The % yield loss from brown rust infections can be roughly calculated using the formula 0.4 x % flag infection at GS75.
How to recognise sysmptoms of brown rust
Seedling infections are much more easily confused with yellow rust than on more mature leaves. Brown rust has randomly scattered discrete orange-brown pustules that are more rounded and compact. Yellow rust pustules are formed in stripes, and are a more yellow-orange hue. Individual pustules are themselves elongated.
How to control brown rust
Effective brown rust control comes from a programmed approach to mimimise any early season inoculum and from protectant sprays, since the disease is very difficult to eradicate once established in the crop. At T2, when brown rust is most evident, aim to spray at GS37-39 or when the flag leaf is just fully emerged. If brown rust is established on leaf 2 and the flag leaf isn't fully emerged at the time of spray, brown rust will colonise the new tissue because fungicides only move from leaf base to tip. Also, if sprays are left too late, even the best brown rust fungicide will struggle to keep difficult infections on susceptible varities under control.
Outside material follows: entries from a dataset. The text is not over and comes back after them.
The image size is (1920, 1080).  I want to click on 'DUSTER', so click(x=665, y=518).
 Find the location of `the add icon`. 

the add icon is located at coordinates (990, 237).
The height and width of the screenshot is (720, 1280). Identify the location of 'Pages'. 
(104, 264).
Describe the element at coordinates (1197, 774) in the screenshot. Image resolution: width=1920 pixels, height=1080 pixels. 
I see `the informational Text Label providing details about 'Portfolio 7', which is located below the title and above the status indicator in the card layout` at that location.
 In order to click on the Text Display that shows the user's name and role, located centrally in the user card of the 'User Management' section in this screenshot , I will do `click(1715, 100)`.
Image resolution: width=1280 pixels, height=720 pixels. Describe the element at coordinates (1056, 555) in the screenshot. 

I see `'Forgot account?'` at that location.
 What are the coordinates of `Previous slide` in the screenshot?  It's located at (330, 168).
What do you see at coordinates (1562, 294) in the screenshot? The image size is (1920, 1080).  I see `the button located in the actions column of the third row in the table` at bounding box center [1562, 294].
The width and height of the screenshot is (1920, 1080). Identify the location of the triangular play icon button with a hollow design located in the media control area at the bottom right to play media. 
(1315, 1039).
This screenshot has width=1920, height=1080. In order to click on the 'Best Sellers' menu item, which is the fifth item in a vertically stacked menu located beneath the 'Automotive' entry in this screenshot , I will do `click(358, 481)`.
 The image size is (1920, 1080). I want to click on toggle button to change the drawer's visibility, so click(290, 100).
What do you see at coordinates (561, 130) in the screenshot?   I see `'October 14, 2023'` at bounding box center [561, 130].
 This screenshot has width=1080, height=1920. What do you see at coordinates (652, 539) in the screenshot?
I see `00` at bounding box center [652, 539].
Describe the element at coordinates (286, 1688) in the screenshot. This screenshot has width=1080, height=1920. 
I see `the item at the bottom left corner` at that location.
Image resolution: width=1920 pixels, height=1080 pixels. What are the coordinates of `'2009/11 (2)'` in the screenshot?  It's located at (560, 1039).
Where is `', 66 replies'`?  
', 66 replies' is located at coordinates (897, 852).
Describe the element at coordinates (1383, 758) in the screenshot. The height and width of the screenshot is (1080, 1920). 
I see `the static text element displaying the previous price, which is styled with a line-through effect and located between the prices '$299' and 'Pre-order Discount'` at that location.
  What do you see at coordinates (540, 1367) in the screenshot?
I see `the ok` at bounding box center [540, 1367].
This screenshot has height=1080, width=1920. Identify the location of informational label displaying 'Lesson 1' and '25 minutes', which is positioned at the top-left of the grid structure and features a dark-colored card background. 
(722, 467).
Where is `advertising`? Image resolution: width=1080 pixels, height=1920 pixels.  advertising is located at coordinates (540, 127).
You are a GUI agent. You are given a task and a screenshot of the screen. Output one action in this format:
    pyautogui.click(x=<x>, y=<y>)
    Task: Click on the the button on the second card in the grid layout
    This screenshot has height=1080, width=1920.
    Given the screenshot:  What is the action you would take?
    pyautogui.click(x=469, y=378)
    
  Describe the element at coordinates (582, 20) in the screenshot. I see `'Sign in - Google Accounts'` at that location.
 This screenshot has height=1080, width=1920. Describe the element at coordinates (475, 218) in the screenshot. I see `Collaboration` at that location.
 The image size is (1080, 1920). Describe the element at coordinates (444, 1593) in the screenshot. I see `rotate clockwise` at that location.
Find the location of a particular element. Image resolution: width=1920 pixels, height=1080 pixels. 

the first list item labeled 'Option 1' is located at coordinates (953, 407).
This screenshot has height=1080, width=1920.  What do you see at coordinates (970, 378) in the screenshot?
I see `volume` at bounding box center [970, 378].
Our recommendation is to use 1L/ha of Aviator or 1.2-1.5L/ha of AscraXpro. These T2 Septoria and yield-building fungicides are both highly active on brown rust and do not require additional strobilurin. Where Aviator235Xpro or AscraXpro are not being used at T2, the addtion of rust active strobilurin is a wise precaution.
An application of 1L/ha of Aviator235Xpro or 1.2 L/ha of AscraXpro will provide excellent control of brown rust at T2. If the disease is already visible at T2 then the omission of CTL and the addtion of rust active strobilurin is a wise precaution. At T3, if brown rust is a threat, then the inclusion of tebuconazole or fluoxastrobin with an application of prothioconazole is advised.